Mittwoch, 26. März 2014

Exklusivität der Maßschneiderei


Das passende Garn für jeden Zweck.


Vom Wesen der Maßschneiderei (1)

Sich selbst Kleider nach Maß nähen zu lassen liegt außerhalb des Erfahrungshorizontes der allermeisten Frauen. Diese sind es seit Jahrzehnten gewohnt, Kleidung von der Stange zu kaufen. Sie wählen aus bereits vorhandenen Kleidungsstücken aus und schauen nur noch nach der passenden Größe. Doch sich auf diese Weise einzukleiden ist, historisch betrachtet, neu. Konfektionskleidung gibt es noch nicht lange. Vor 50 Jahren ließen sich die Frauen in ländlichen Regionen Kleider, Röcke, Blusen und Jacken von Schneiderinnen nähen oder sie nähten selbst. Allenfalls die Mäntel waren zu der Zeit Konfektionsware. Und Frauen trugen noch keine Hosen, allenfalls Skihosen.
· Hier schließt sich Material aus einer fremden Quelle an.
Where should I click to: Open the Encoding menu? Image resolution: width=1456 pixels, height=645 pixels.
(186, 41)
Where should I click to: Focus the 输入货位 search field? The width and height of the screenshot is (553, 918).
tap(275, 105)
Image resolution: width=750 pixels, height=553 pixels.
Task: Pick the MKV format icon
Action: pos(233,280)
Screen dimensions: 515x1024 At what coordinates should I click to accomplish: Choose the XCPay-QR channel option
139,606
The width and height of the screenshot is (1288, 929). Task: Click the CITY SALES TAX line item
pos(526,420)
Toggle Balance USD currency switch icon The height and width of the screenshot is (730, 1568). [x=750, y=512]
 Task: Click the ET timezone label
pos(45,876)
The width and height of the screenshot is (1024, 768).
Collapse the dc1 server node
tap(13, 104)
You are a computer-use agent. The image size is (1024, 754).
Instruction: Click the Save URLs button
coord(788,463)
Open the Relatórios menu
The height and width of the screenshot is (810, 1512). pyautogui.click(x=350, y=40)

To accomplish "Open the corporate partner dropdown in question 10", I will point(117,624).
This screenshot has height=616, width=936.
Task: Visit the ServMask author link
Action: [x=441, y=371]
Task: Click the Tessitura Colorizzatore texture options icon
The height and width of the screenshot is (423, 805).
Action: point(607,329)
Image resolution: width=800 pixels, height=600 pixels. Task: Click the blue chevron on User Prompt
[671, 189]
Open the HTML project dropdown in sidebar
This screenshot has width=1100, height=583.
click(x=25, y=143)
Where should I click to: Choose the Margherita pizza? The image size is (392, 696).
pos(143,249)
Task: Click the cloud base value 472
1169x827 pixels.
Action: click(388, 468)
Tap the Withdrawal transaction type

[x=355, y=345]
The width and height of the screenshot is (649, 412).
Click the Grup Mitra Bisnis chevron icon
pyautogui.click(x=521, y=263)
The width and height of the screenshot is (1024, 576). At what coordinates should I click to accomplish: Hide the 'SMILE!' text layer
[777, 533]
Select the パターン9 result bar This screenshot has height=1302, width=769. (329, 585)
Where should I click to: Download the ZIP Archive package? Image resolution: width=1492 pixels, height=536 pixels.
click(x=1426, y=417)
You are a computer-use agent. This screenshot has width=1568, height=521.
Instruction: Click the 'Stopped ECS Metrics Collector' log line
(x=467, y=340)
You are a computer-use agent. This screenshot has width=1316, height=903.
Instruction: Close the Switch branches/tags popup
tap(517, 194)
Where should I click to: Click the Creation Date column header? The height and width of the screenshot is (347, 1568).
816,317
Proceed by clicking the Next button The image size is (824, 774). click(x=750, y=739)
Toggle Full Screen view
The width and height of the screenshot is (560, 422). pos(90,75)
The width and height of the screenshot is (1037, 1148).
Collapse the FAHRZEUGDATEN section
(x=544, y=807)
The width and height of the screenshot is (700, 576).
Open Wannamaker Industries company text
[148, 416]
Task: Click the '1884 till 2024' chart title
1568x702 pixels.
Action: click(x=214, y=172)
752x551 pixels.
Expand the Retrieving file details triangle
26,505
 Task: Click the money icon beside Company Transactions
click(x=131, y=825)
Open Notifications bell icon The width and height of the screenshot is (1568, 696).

Ein Oberteil aus weißem Baumwollpikee vor der Anprobe.
Sich Kleidung nach Maß anfertigen zu lassen, bringt Frauen in eine völlig andere Situation, als lediglich im Modehaus etwas auszuwählen. – Im Schneideratelier ist die Kundin keine bloße Konsumentin. Sie spielt eine aktive Rolle und bringt sich mit ihren Wünschen und Vorstellungen in den Herstellungsprozess ein. Frauen, die selbst nähen, wissen welche Entscheidungen beim Herstellen eines Kleidungsstücks zu treffen sind. Im Detail sind dies u.a.: Länge, Weite, Teilungsnähte, Abnäher, Faltenlegung, Ausschnitt, Kragenform, Verschlüsse, Knopfleisten, Taschen, Taschenklappen, Rockschlitz vorne oder hinten ... 

Die wichtige Anprobe

Wer sich Maßkleidung anfertigen lässt, handelt nicht spontan, sondern wohlüberlegt. Meist wird ein Kleidungsstück auf einen besonderen Anlass hin angefertigt. Das Fertigen von Maßkleidung zieht sich von der Stoff- und Modellauswahl über einige Wochen hin. (Stoffe stammen entweder aus einem der existierenden Stoffgeschäfte oder aus einer Stoffkollektion.) Die Maßschneiderin schneidet die Stoffteile nach einem selbst angefertigten Muster zu und bringt das Kleidungsstück zur ersten Anprobe in einen halbfertigen Zustand. Dabei sind einige Nähte nur geheftet. Dann kommt die Anprobe, bei der die Nähte noch exakt der Körperform angepasst werden. Auch Saumlänge, Ausschnittform etc. werden durch Abstecken mit Stecknadeln korrigiert. Gegebenfalls muss ein zweites Mal anprobiert werden.

Kleidung lange tragen

Wer für sich schneidern lässt, entwickelt im Idealfall schon während des Herstellungsprozesses eine enge Beziehung zum Kleidungsstück. Es wird für die spätere Trägerin durch die vielen Überlegungen und die handwerkliche Arbeit, die in ihm stecken, wertvoller als Kleidung von der Stange. Ein solches individuell genähtes Kleidungsstück hat Bestand, es begleitet die Trägerin im Idealfall viele Jahre oder gar Jahrzehnte. Dies ist eine nachhaltige und ökologisch orientierte Form des Wirtschaftens und auf lange Sicht gesehen ökonomisch dazu.